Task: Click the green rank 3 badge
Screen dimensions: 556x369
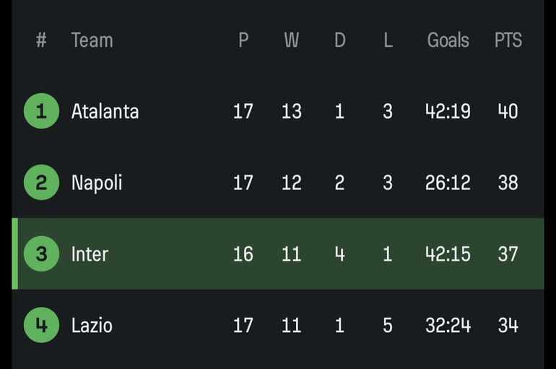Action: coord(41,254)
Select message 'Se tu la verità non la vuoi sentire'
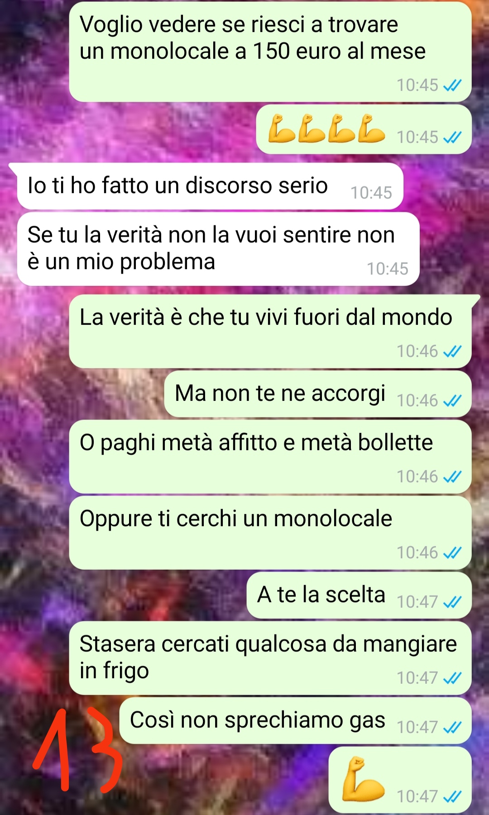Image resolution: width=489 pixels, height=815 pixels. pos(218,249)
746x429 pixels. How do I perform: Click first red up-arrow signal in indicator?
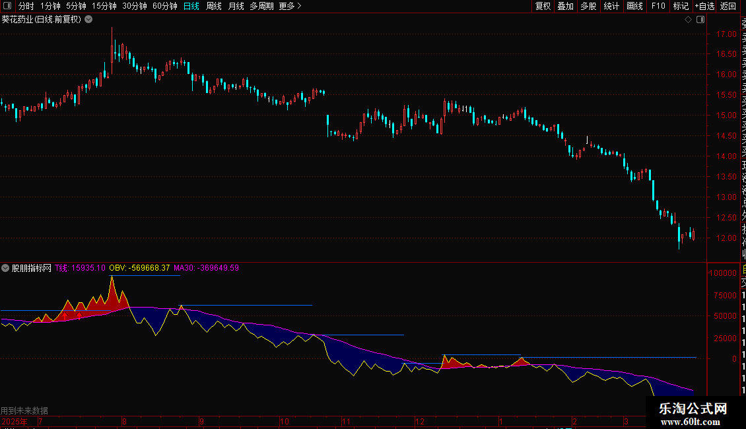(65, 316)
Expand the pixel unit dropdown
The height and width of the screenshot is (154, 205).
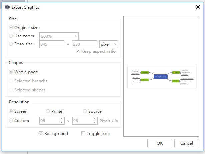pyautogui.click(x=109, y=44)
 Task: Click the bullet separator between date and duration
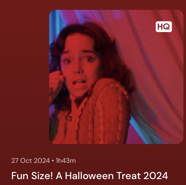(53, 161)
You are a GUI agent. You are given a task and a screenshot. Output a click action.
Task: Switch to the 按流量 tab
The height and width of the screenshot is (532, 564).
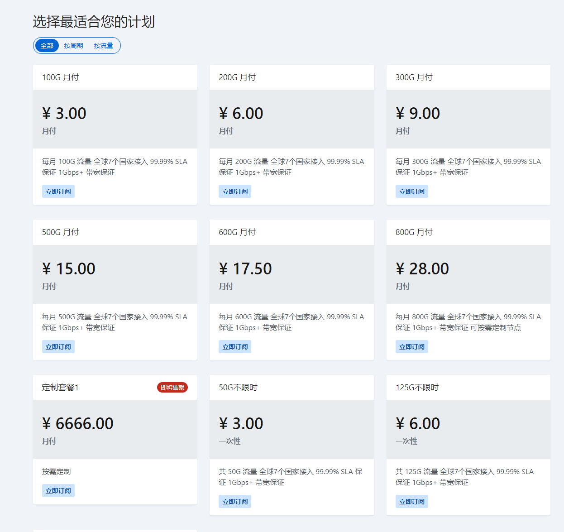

Aim of the exercise. Skip the pictures, then write out every entry exactly.

Answer space.
Task: Click the green rank 3 badge
Screen dimensions: 556x369
Action: coord(41,254)
Select message 'Se tu la verità non la vuoi sentire'
Image resolution: width=489 pixels, height=815 pixels. pos(218,249)
746x429 pixels. How do I perform: Click first red up-arrow signal in indicator?
(65, 316)
Expand the pixel unit dropdown
The height and width of the screenshot is (154, 205).
pyautogui.click(x=109, y=44)
 Task: Click the bullet separator between date and duration
(53, 161)
You are a GUI agent. You are given a task and a screenshot. Output a click action.
Task: Switch to the 按流量 tab
The height and width of the screenshot is (532, 564).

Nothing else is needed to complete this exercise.